When to switch the signal output to the scanning line SG from low to high is within a reload period RR that corresponds to the beginning of a period starting when the signal output to the light emission control signal line CG is switched from high to low after the offset cancellation period OC. Thereafter, if the signal output to the light emission control signal line CG is switched from low to high, current corresponding to the capacitances of the electric-charge storing capacitor Cs and the like flows between the high-potential part PVDD and the low-potential part PVSS, so that the organic light emitting diode EL is brought into a state of emitting light (ON state). In contrast, if the signal output to the light emission control signal line CG is set low, current that has been flowing between the high-potential part PVDD and the low-potential part PVSS is blocked by the light emission control transistor CCT, so that the organic light emitting diode EL is brought into a state of emitting no light (OFF state). FIG. 7 illustrates, using the signs “ON” and “OFF”, an example of switching between the ON and OFF states based on the signal output to the light emission control signal line CG. The OFF state may continue from the reload period RR. When the ON state is set to the longest possible period, the signal output to the light emission control signal line CG assumes a pattern indicated by the broken lines L.

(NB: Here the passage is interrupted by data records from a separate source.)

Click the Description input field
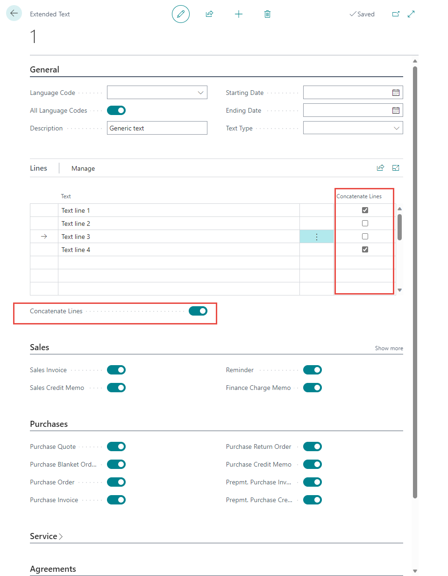 [157, 128]
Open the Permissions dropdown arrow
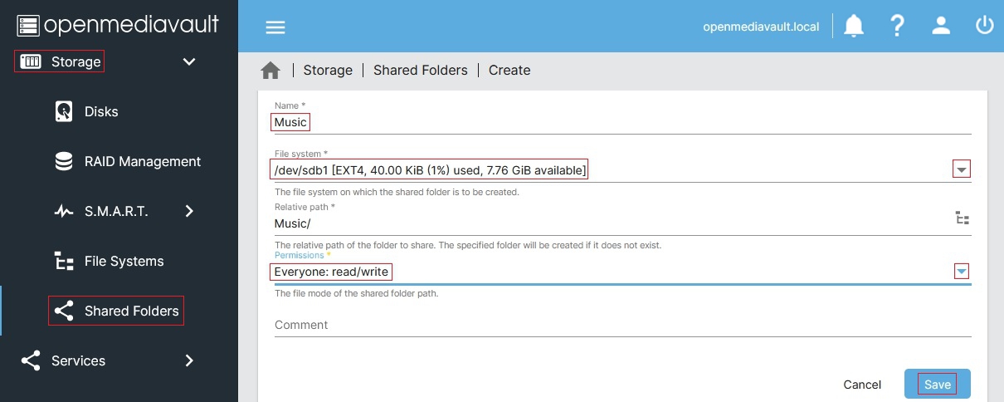Image resolution: width=1004 pixels, height=402 pixels. coord(962,272)
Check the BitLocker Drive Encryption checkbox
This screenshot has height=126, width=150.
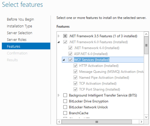pyautogui.click(x=65, y=101)
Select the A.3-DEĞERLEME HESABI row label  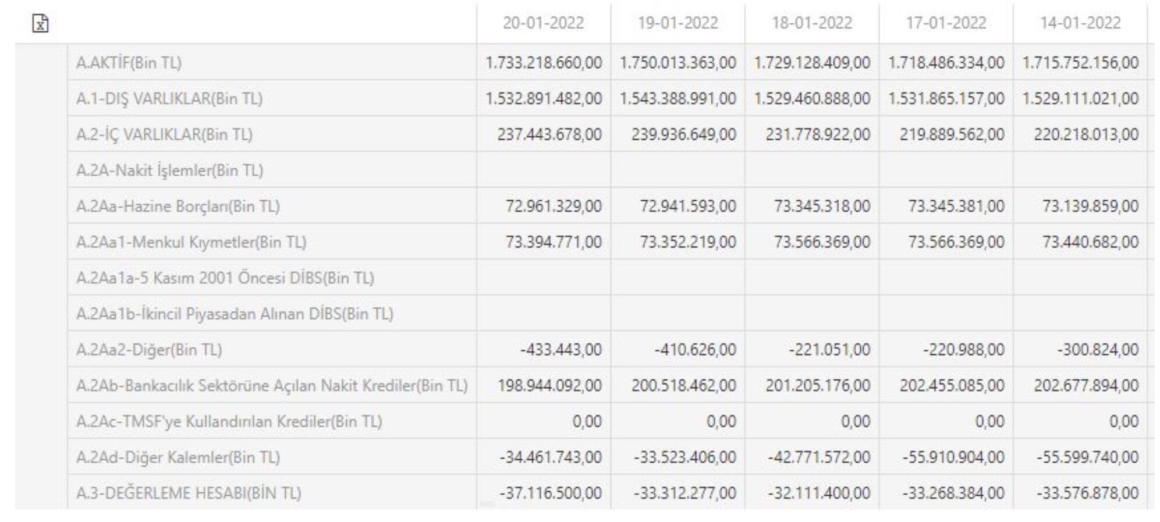189,493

The sequence in which signals are output to the resetting signal line RG, the EL power-supply opening/closing signal line BG, the light emission control signal line CG, the capacitor initializing signal line IG, and the scanning line SG is as described above with respect to each row of the sub-pixels 49. However, with respect to two or more rows of the sub-pixels 49, the reset period RS for one row starts before the end of the reset period RS for another row. Specifically, as illustrated in FIG. 7, switching between high and low starts with RG1 and BG1, followed in order by IG1, RG2 and BG2, IG2, CG1, SG1, CG2, and SG2. While this embodiment illustrates a case in which the resetting, the reloading, and the switching of the light emission states, and the like are controlled row by row, these steps may be controlled in units of two or more rows.

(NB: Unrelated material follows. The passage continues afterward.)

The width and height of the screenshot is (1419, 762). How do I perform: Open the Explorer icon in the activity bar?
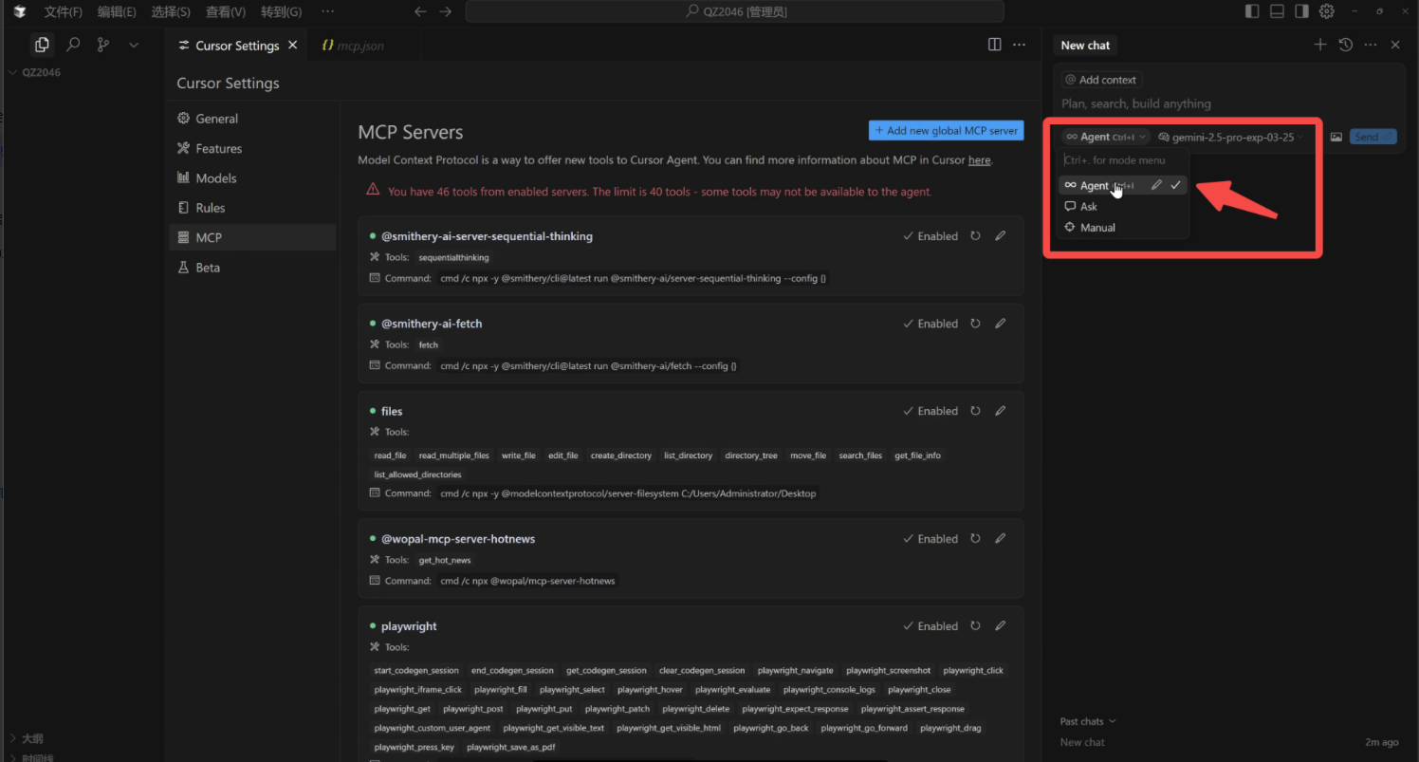pos(41,44)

The timings when the scanning circuit 32 is to output the output signal OP are described hereinabove. These output timings are determined by the control circuit 34. Specifically, an operation control signal Sig that functions as instructions from the control circuit 34 to the scanning circuit 32 contains instructions relating to the timings when signals should be output to the resetting signal line RG, the EL power-supply opening/closing signal line BG, the light emission control signal line CG, the capacitor initializing signal line IG, and the scanning line SG for each row. The scanning circuit 32 operates in accordance with these instructions, so that output timing control as illustrated in FIG. 7 is implemented. In other words, the control circuit 34 can switch the organic light emitting diode EL between the ON and OFF states, for example, by switching output patterns of a signal to the light emission control signal line CG in a period starting at the end of the reload period RR and ending when output patterns of signals to the resetting signal line RG and to the EL power-supply opening/closing signal line BG are switched.

FIG. 8 is a diagram illustrating an example of the switching between the ON and OFF states by the control circuit 34. The control circuit 34 that functions as a controller divides a time period during which a frame image is displayed into certain unit time segments, and switches light emission of the sub-pixels 49 on and off in a manner such that a light quantity per each of the unit time segments is equalized, which is to be described later. Specifically, as illustrated in FIG. 8 for example, the control circuit 34 equally divides a one-frame period FF into a plurality of unit time segments (for example, eight unit time segments OF1, OF2, OF3, OF4, OF5, OF6, OF7, and OF8) and outputs, to the scanning circuit 32, an instruction indicating an output pattern of a signal to the light emission control signal line CG, the output pattern corresponding to a light emission pattern of the organic light emitting diode EL in which a light quantity per each of the unit time segments is equalized. The output pattern is previously determined based on, for example, results of pre-examination such as measurement of luminance and a light quantity per unit time segment, the control circuit 34 is implemented so as to output instructions using the output pattern.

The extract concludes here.